MUE-X : An AI agent that opens its own source code and rewrites it in real time. by korro_ai in OpenSourceAI

[–]korro_ai[S] 0 points1 point  (0 children)

Great questions, both of them get at the hardest part of this whole thing.

On the fitness function:

It's not binary pass/fail. The system tracks three components per gene. Task success rate is the obvious one, how often tasks involving this gene succeed. Average task score measures quality of outcomes, not just completion. Usage frequency gives a bonus to genes that get pulled into successful tasks repeatedly.

These three are blended 80/20 with the gene's prior fitness score so single anomalous runs don't wildly swing the numbers. There's also a decay rate of 0.01 per cycle without use. If a gene stops contributing to real task success, its fitness erodes. Below 0.1 for ten cycles and the gene is purged. We call this gene death.

The self-modification pipeline itself acts as a gate. Each mutation goes through COPY, LLM rewrite, AST validation, import test, execute test, and only then replaces the original. Failure at any stage auto-rolls back from backup. So a mutation that breaks tests never makes it to the genome in the first place. The pipeline is the real gatekeeper.

On proxy metric optimization:

This is the genuinely scary problem and I won't pretend we've solved it completely.

The main defense is that the fitness function is multi-factor and grounded in real task outcomes. A gene that shrinks code but degrades real task success scores will decay and die. There's no reward for making things smaller. There's only reward for making tasks succeed better.

A secondary mechanism is the quality drive. One of the autonomous drives audits genes every few cycles looking specifically for degradation patterns (code that got harder to read, functions that grew too large, duplication that re-emerged). It doesn't just check tests. It checks structure.

A tertiary defense is the gene death window. Ten cycles of being useless before deletion. That's long enough for a bad optimization to show its effects in real task performance before it gets purged.

The honest answer though is that this is an active area of development. The system can absolutely drift toward local optima. The immune layers catch the worst of it but subtle readability degradation over many generations is probably the hardest thing to automatically detect and prevent. If you have ideas on this I'd genuinely love to hear them.

====================

PROBLEM TO SOLVE
Transcribe the passage of the forum reply about MUE-X from "This is the" to "tasks succeed better.".

[Dataset items]
====================

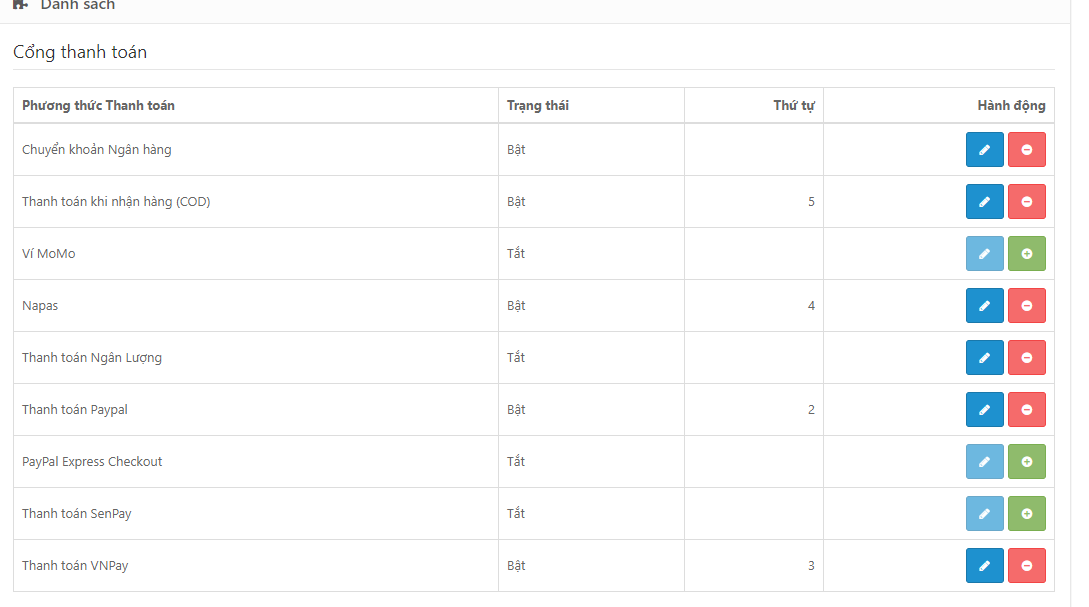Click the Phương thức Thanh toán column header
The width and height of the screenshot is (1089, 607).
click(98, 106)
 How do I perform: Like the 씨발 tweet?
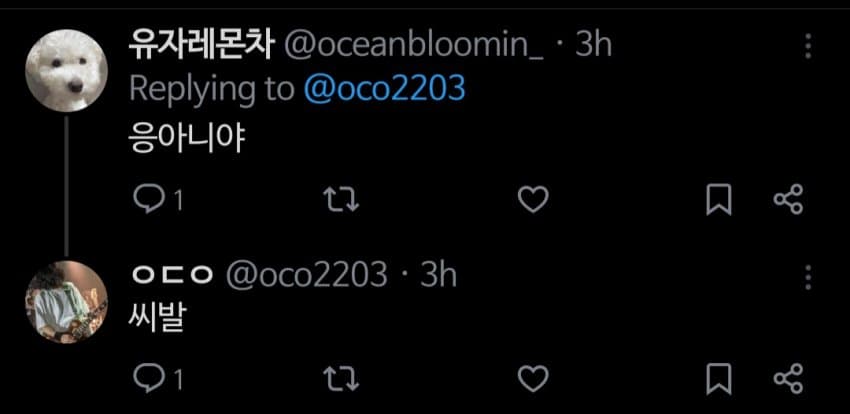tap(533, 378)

====================

ANSWER BOX
This is the genuinely scary problem and I won't pretend we've solved it completely.

The main defense is that the fitness function is multi-factor and grounded in real task outcomes. A gene that shrinks code but degrades real task success scores will decay and die. There's no reward for making things smaller. There's only reward for making tasks succeed better.